_WORK TASK_:
What do the entries below say? Restate them word for word.

_RECORDS SHOWN_:

┏━━

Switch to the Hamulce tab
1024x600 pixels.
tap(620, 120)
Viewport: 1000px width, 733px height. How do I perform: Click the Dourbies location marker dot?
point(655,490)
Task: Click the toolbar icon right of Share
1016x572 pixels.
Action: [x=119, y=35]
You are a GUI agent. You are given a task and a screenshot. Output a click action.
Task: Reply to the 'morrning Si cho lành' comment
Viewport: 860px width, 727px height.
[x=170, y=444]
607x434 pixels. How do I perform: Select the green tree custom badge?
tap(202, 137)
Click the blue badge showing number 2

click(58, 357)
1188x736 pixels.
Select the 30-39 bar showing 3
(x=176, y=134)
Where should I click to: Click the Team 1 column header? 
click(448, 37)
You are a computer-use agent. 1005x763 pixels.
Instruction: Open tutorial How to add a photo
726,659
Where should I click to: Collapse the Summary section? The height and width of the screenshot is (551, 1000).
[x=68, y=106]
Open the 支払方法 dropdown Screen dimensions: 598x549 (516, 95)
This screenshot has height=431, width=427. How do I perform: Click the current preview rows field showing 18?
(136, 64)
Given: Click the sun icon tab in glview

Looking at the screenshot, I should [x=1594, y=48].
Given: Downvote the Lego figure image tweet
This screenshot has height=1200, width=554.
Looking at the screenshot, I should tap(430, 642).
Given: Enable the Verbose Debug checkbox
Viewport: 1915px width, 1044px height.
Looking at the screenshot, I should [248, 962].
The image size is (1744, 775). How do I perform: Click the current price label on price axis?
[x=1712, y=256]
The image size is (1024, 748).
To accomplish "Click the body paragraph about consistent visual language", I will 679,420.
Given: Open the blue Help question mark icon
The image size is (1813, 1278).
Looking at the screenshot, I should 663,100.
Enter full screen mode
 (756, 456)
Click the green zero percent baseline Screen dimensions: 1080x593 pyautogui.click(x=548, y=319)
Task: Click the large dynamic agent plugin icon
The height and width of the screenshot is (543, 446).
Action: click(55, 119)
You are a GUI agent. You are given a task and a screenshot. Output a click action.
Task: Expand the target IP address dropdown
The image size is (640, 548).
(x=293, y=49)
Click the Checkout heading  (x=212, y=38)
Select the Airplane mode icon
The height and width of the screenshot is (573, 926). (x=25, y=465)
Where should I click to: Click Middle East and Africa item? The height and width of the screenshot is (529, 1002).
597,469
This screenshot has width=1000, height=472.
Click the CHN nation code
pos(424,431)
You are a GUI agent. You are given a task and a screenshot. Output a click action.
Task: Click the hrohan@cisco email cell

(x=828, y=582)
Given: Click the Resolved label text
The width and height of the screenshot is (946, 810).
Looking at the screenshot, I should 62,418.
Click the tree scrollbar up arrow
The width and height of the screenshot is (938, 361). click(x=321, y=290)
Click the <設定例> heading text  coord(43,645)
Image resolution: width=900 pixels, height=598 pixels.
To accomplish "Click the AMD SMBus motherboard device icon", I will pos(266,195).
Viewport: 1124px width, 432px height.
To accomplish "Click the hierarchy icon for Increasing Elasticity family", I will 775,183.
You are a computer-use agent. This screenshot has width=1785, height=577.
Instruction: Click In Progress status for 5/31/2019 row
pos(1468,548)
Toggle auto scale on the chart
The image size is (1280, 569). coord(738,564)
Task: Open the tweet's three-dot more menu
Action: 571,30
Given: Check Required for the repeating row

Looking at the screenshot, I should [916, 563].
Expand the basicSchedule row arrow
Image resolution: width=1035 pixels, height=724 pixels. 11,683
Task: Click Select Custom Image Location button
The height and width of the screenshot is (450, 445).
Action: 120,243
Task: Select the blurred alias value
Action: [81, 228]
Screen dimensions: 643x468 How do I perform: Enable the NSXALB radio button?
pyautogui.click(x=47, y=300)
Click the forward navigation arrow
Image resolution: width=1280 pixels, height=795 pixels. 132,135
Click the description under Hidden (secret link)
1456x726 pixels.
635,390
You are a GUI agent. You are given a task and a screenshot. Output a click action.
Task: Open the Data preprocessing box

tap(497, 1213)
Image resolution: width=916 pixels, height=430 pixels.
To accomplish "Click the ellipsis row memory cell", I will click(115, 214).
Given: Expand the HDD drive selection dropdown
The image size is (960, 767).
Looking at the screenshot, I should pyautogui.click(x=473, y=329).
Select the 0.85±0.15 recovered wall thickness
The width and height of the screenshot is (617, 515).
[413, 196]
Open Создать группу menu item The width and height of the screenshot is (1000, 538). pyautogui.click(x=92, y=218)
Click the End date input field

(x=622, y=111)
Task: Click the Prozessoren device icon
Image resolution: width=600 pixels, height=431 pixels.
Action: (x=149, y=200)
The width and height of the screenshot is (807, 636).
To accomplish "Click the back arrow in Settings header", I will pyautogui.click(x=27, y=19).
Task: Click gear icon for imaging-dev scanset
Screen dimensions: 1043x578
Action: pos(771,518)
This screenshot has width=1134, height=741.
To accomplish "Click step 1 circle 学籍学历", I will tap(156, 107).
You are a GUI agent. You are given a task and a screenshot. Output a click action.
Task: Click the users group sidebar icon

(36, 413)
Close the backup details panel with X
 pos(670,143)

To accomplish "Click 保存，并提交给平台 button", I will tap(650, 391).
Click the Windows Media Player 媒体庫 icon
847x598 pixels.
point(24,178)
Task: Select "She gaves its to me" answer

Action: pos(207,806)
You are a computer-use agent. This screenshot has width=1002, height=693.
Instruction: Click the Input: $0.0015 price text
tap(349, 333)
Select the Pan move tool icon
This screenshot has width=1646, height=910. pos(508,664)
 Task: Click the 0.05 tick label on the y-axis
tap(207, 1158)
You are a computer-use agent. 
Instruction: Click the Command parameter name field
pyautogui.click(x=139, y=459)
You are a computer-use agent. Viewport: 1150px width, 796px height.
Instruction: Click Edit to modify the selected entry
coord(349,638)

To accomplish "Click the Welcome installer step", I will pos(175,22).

┗━━

_ANSWER TO THIS PROBLEM_:
Switch to the Hamulce tab
1024x600 pixels.
tap(620, 120)
Viewport: 1000px width, 733px height. How do I perform: Click the Dourbies location marker dot?
point(655,490)
Task: Click the toolbar icon right of Share
1016x572 pixels.
Action: [x=119, y=35]
You are a GUI agent. You are given a task and a screenshot. Output a click action.
Task: Reply to the 'morrning Si cho lành' comment
Viewport: 860px width, 727px height.
[x=170, y=444]
607x434 pixels. How do I perform: Select the green tree custom badge?
tap(202, 137)
Click the blue badge showing number 2

click(58, 357)
1188x736 pixels.
Select the 30-39 bar showing 3
(x=176, y=134)
Where should I click to: Click the Team 1 column header? 
click(448, 37)
You are a computer-use agent. 1005x763 pixels.
Instruction: Open tutorial How to add a photo
726,659
Where should I click to: Collapse the Summary section? The height and width of the screenshot is (551, 1000).
[x=68, y=106]
Open the 支払方法 dropdown Screen dimensions: 598x549 (516, 95)
This screenshot has height=431, width=427. How do I perform: Click the current preview rows field showing 18?
(136, 64)
Given: Click the sun icon tab in glview

Looking at the screenshot, I should [x=1594, y=48].
Given: Downvote the Lego figure image tweet
This screenshot has height=1200, width=554.
Looking at the screenshot, I should tap(430, 642).
Given: Enable the Verbose Debug checkbox
Viewport: 1915px width, 1044px height.
Looking at the screenshot, I should [248, 962].
The image size is (1744, 775). How do I perform: Click the current price label on price axis?
[x=1712, y=256]
The image size is (1024, 748).
To accomplish "Click the body paragraph about consistent visual language", I will 679,420.
Given: Open the blue Help question mark icon
The image size is (1813, 1278).
Looking at the screenshot, I should 663,100.
Enter full screen mode
 (756, 456)
Click the green zero percent baseline Screen dimensions: 1080x593 pyautogui.click(x=548, y=319)
Task: Click the large dynamic agent plugin icon
The height and width of the screenshot is (543, 446).
Action: click(55, 119)
You are a GUI agent. You are given a task and a screenshot. Output a click action.
Task: Expand the target IP address dropdown
The image size is (640, 548).
(x=293, y=49)
Click the Checkout heading  (x=212, y=38)
Select the Airplane mode icon
The height and width of the screenshot is (573, 926). (x=25, y=465)
Where should I click to: Click Middle East and Africa item? The height and width of the screenshot is (529, 1002).
597,469
This screenshot has width=1000, height=472.
Click the CHN nation code
pos(424,431)
You are a GUI agent. You are given a task and a screenshot. Output a click action.
Task: Click the hrohan@cisco email cell

(x=828, y=582)
Given: Click the Resolved label text
The width and height of the screenshot is (946, 810).
Looking at the screenshot, I should 62,418.
Click the tree scrollbar up arrow
The width and height of the screenshot is (938, 361). click(x=321, y=290)
Click the <設定例> heading text  coord(43,645)
Image resolution: width=900 pixels, height=598 pixels.
To accomplish "Click the AMD SMBus motherboard device icon", I will pos(266,195).
Viewport: 1124px width, 432px height.
To accomplish "Click the hierarchy icon for Increasing Elasticity family", I will 775,183.
You are a computer-use agent. This screenshot has width=1785, height=577.
Instruction: Click In Progress status for 5/31/2019 row
pos(1468,548)
Toggle auto scale on the chart
The image size is (1280, 569). coord(738,564)
Task: Open the tweet's three-dot more menu
Action: 571,30
Given: Check Required for the repeating row

Looking at the screenshot, I should [916, 563].
Expand the basicSchedule row arrow
Image resolution: width=1035 pixels, height=724 pixels. 11,683
Task: Click Select Custom Image Location button
The height and width of the screenshot is (450, 445).
Action: 120,243
Task: Select the blurred alias value
Action: [81, 228]
Screen dimensions: 643x468 How do I perform: Enable the NSXALB radio button?
pyautogui.click(x=47, y=300)
Click the forward navigation arrow
Image resolution: width=1280 pixels, height=795 pixels. 132,135
Click the description under Hidden (secret link)
1456x726 pixels.
635,390
You are a GUI agent. You are given a task and a screenshot. Output a click action.
Task: Open the Data preprocessing box

tap(497, 1213)
Image resolution: width=916 pixels, height=430 pixels.
To accomplish "Click the ellipsis row memory cell", I will click(115, 214).
Given: Expand the HDD drive selection dropdown
The image size is (960, 767).
Looking at the screenshot, I should pyautogui.click(x=473, y=329).
Select the 0.85±0.15 recovered wall thickness
The width and height of the screenshot is (617, 515).
[413, 196]
Open Создать группу menu item The width and height of the screenshot is (1000, 538). pyautogui.click(x=92, y=218)
Click the End date input field

(x=622, y=111)
Task: Click the Prozessoren device icon
Image resolution: width=600 pixels, height=431 pixels.
Action: (x=149, y=200)
The width and height of the screenshot is (807, 636).
To accomplish "Click the back arrow in Settings header", I will pyautogui.click(x=27, y=19).
Task: Click gear icon for imaging-dev scanset
Screen dimensions: 1043x578
Action: pos(771,518)
This screenshot has width=1134, height=741.
To accomplish "Click step 1 circle 学籍学历", I will tap(156, 107).
You are a GUI agent. You are given a task and a screenshot. Output a click action.
Task: Click the users group sidebar icon

(36, 413)
Close the backup details panel with X
 pos(670,143)

To accomplish "Click 保存，并提交给平台 button", I will tap(650, 391).
Click the Windows Media Player 媒体庫 icon
847x598 pixels.
point(24,178)
Task: Select "She gaves its to me" answer

Action: pos(207,806)
You are a computer-use agent. This screenshot has width=1002, height=693.
Instruction: Click the Input: $0.0015 price text
tap(349, 333)
Select the Pan move tool icon
This screenshot has width=1646, height=910. pos(508,664)
 Task: Click the 0.05 tick label on the y-axis
tap(207, 1158)
You are a computer-use agent. 
Instruction: Click the Command parameter name field
pyautogui.click(x=139, y=459)
You are a computer-use agent. Viewport: 1150px width, 796px height.
Instruction: Click Edit to modify the selected entry
coord(349,638)

To accomplish "Click the Welcome installer step", I will pos(175,22).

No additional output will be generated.